[Task objective]: Your task is to output the entries below word for word.
■ ■ ■ ■
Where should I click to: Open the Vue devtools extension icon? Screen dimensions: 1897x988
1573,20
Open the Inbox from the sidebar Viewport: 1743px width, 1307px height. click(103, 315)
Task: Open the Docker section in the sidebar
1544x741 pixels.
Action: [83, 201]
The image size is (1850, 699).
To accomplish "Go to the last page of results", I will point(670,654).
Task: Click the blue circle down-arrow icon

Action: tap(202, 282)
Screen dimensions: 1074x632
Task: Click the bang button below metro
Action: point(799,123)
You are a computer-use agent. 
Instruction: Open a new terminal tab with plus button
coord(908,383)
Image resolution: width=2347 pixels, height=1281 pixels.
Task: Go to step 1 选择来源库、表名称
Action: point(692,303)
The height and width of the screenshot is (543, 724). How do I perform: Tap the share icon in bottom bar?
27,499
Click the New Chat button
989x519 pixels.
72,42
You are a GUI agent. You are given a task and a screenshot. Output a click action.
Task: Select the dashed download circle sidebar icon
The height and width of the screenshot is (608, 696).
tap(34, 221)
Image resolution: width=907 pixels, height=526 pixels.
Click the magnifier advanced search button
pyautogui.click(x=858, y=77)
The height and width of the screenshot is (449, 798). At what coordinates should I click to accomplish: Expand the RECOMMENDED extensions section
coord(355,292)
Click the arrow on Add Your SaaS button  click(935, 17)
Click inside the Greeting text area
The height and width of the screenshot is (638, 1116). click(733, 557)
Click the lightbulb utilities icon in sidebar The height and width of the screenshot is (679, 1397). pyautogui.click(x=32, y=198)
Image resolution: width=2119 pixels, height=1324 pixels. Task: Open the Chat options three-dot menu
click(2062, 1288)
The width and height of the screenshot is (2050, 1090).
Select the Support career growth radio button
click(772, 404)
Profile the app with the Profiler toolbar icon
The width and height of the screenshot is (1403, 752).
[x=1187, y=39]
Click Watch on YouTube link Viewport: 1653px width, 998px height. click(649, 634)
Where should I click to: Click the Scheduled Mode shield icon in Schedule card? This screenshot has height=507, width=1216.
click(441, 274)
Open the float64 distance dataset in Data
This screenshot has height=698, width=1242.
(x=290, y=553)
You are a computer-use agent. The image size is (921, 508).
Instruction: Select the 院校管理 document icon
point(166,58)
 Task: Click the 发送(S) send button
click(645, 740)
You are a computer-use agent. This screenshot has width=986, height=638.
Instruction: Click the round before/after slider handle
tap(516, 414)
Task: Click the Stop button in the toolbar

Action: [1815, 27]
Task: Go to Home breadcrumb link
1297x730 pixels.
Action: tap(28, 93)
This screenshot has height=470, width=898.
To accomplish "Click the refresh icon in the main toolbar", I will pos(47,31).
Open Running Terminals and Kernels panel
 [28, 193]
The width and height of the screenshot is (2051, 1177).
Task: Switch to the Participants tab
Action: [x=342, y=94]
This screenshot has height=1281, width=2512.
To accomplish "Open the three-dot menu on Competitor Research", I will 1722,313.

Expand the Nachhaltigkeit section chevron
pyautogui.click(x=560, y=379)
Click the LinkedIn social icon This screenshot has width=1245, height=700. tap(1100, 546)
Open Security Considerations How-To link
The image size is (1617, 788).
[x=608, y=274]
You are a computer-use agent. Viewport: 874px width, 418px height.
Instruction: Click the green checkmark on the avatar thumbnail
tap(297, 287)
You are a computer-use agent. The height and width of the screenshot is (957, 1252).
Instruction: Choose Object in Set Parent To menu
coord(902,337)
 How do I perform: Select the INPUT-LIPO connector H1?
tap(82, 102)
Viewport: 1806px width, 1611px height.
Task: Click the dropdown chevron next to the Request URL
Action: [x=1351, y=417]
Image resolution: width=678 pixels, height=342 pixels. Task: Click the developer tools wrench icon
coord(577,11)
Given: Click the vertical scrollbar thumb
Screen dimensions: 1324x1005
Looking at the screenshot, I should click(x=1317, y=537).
■ ■ ■ ■
[Finished task]:
Where should I click to: Open the Vue devtools extension icon? Screen dimensions: 1897x988
1573,20
Open the Inbox from the sidebar Viewport: 1743px width, 1307px height. click(103, 315)
Task: Open the Docker section in the sidebar
1544x741 pixels.
Action: [83, 201]
The image size is (1850, 699).
To accomplish "Go to the last page of results", I will point(670,654).
Task: Click the blue circle down-arrow icon

Action: tap(202, 282)
Screen dimensions: 1074x632
Task: Click the bang button below metro
Action: point(799,123)
You are a computer-use agent. 
Instruction: Open a new terminal tab with plus button
coord(908,383)
Image resolution: width=2347 pixels, height=1281 pixels.
Task: Go to step 1 选择来源库、表名称
Action: point(692,303)
The height and width of the screenshot is (543, 724). How do I perform: Tap the share icon in bottom bar?
27,499
Click the New Chat button
989x519 pixels.
72,42
You are a GUI agent. You are given a task and a screenshot. Output a click action.
Task: Select the dashed download circle sidebar icon
The height and width of the screenshot is (608, 696).
tap(34, 221)
Image resolution: width=907 pixels, height=526 pixels.
Click the magnifier advanced search button
pyautogui.click(x=858, y=77)
The height and width of the screenshot is (449, 798). At what coordinates should I click to accomplish: Expand the RECOMMENDED extensions section
coord(355,292)
Click the arrow on Add Your SaaS button  click(935, 17)
Click inside the Greeting text area
The height and width of the screenshot is (638, 1116). click(733, 557)
Click the lightbulb utilities icon in sidebar The height and width of the screenshot is (679, 1397). pyautogui.click(x=32, y=198)
Image resolution: width=2119 pixels, height=1324 pixels. Task: Open the Chat options three-dot menu
click(2062, 1288)
The width and height of the screenshot is (2050, 1090).
Select the Support career growth radio button
click(772, 404)
Profile the app with the Profiler toolbar icon
The width and height of the screenshot is (1403, 752).
[x=1187, y=39]
Click Watch on YouTube link Viewport: 1653px width, 998px height. click(649, 634)
Where should I click to: Click the Scheduled Mode shield icon in Schedule card? This screenshot has height=507, width=1216.
click(441, 274)
Open the float64 distance dataset in Data
This screenshot has height=698, width=1242.
(x=290, y=553)
You are a computer-use agent. The image size is (921, 508).
Instruction: Select the 院校管理 document icon
point(166,58)
 Task: Click the 发送(S) send button
click(645, 740)
You are a computer-use agent. This screenshot has width=986, height=638.
Instruction: Click the round before/after slider handle
tap(516, 414)
Task: Click the Stop button in the toolbar

Action: [1815, 27]
Task: Go to Home breadcrumb link
1297x730 pixels.
Action: tap(28, 93)
This screenshot has height=470, width=898.
To accomplish "Click the refresh icon in the main toolbar", I will pos(47,31).
Open Running Terminals and Kernels panel
 [28, 193]
The width and height of the screenshot is (2051, 1177).
Task: Switch to the Participants tab
Action: [x=342, y=94]
This screenshot has height=1281, width=2512.
To accomplish "Open the three-dot menu on Competitor Research", I will 1722,313.

Expand the Nachhaltigkeit section chevron
pyautogui.click(x=560, y=379)
Click the LinkedIn social icon This screenshot has width=1245, height=700. tap(1100, 546)
Open Security Considerations How-To link
The image size is (1617, 788).
[x=608, y=274]
You are a computer-use agent. Viewport: 874px width, 418px height.
Instruction: Click the green checkmark on the avatar thumbnail
tap(297, 287)
You are a computer-use agent. The height and width of the screenshot is (957, 1252).
Instruction: Choose Object in Set Parent To menu
coord(902,337)
 How do I perform: Select the INPUT-LIPO connector H1?
tap(82, 102)
Viewport: 1806px width, 1611px height.
Task: Click the dropdown chevron next to the Request URL
Action: [x=1351, y=417]
Image resolution: width=678 pixels, height=342 pixels. Task: Click the developer tools wrench icon
coord(577,11)
Given: Click the vertical scrollbar thumb
Screen dimensions: 1324x1005
Looking at the screenshot, I should click(x=1317, y=537).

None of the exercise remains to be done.